- A gente treina muito e não espera que isso aconteça. Não é a pior coisa do mundo, mas pode atrapalhar. Tenho seis dias para me adaptar aos patins. Todos os patinadores têm joanetes, então tenho de amaciar os patins sem me machucar. Confio na minha equipe, sei que vai ser difícil, mas dá tempo. O atleta brasileiro, consciente ou não, sabe superar os desafios, seja de falta de apoio ou qualquer outro. Consciente ou não, vou ter de superar e tentar fazer o meu melhor.
No ano passado, Marcel passou por uma situação parecida, antes do Mundial da categoria. Na ocasião, perdeu apenas as roupas da competição. Ele acredita que o prejuízo dessa vez foi maior.
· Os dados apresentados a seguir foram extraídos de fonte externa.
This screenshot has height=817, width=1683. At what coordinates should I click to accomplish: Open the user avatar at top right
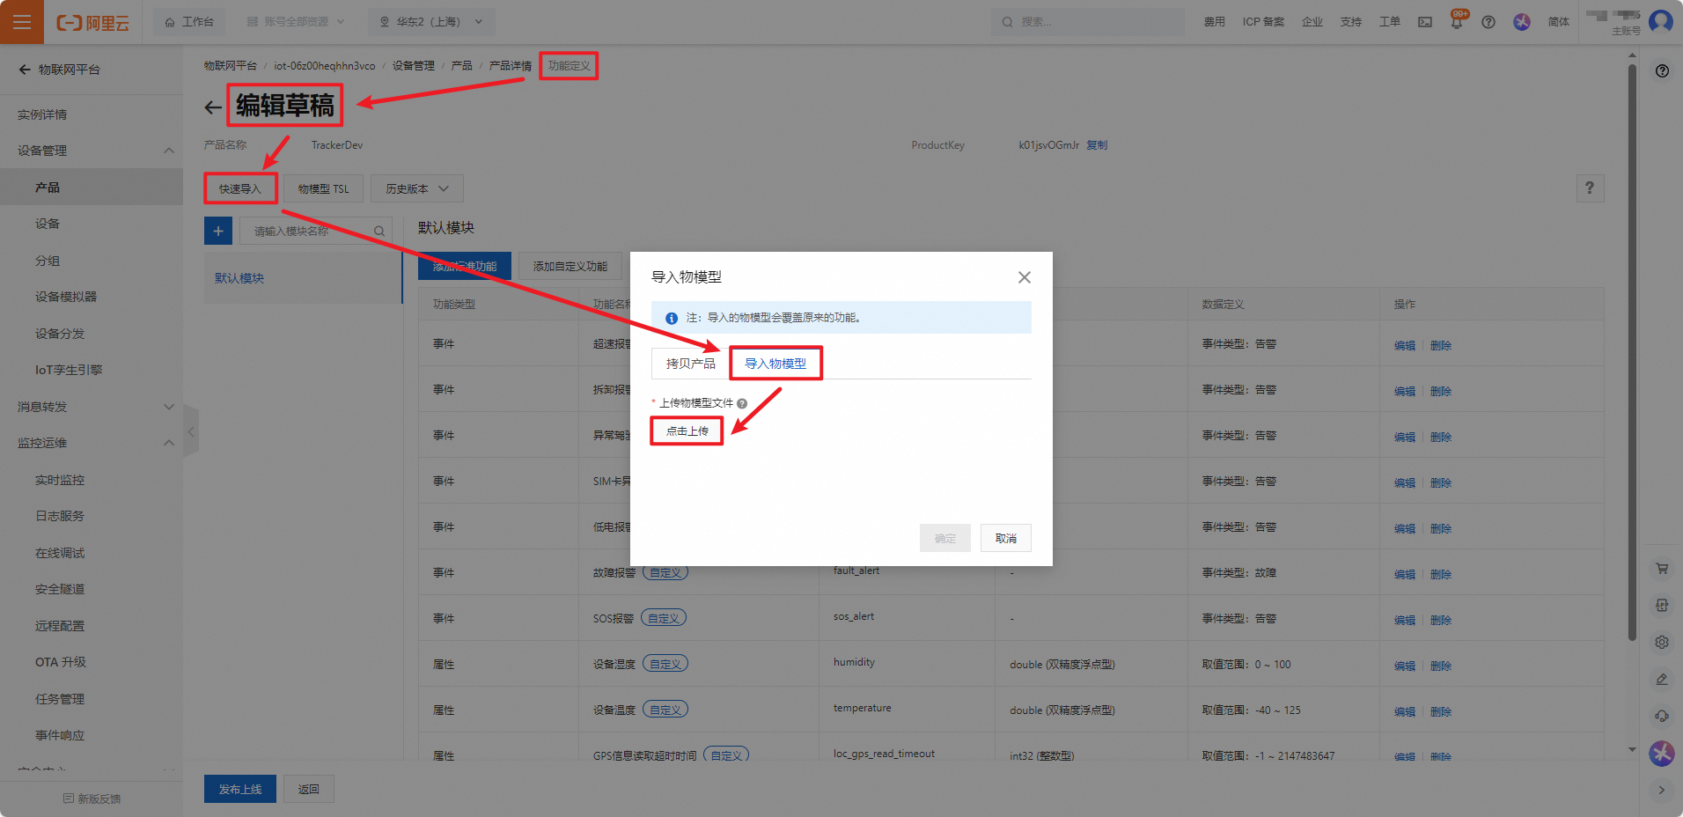pyautogui.click(x=1660, y=21)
- No Mundial do ano passado, estava me preparando para sair e minha roupa estava para chegar. Uma amiga minha ficou esperando na porta e fui para o aeroporto. Ela acabou sendo assaltada e fui para Portugal sem minha roupa. A sorte é que tinha amigos lá e consegui uma emprestada. Mas naquela vez, fiquei com os meus patins. Eu trocaria tudo pelos meus patins – afirmou o patinador, já na Vila Pan-Americana.
O patinador, que vai usar o tema da série de filmes do James Bond em Guadalajara, disse que uma roupa substituta já foi providenciada por sua equipe e chegará ao México perto da estreia, via Comitê Olímpico Brasileiro. Agora, ele quer deixar o incidente para trás.
- Agora, isso ficou no Brasil. Já me disseram que a polícia de Porto Alegre está atrás das coisas. Se acharem, ótimo, que mandem logo para cá. Mas não posso ficar com a cabeça presa lá.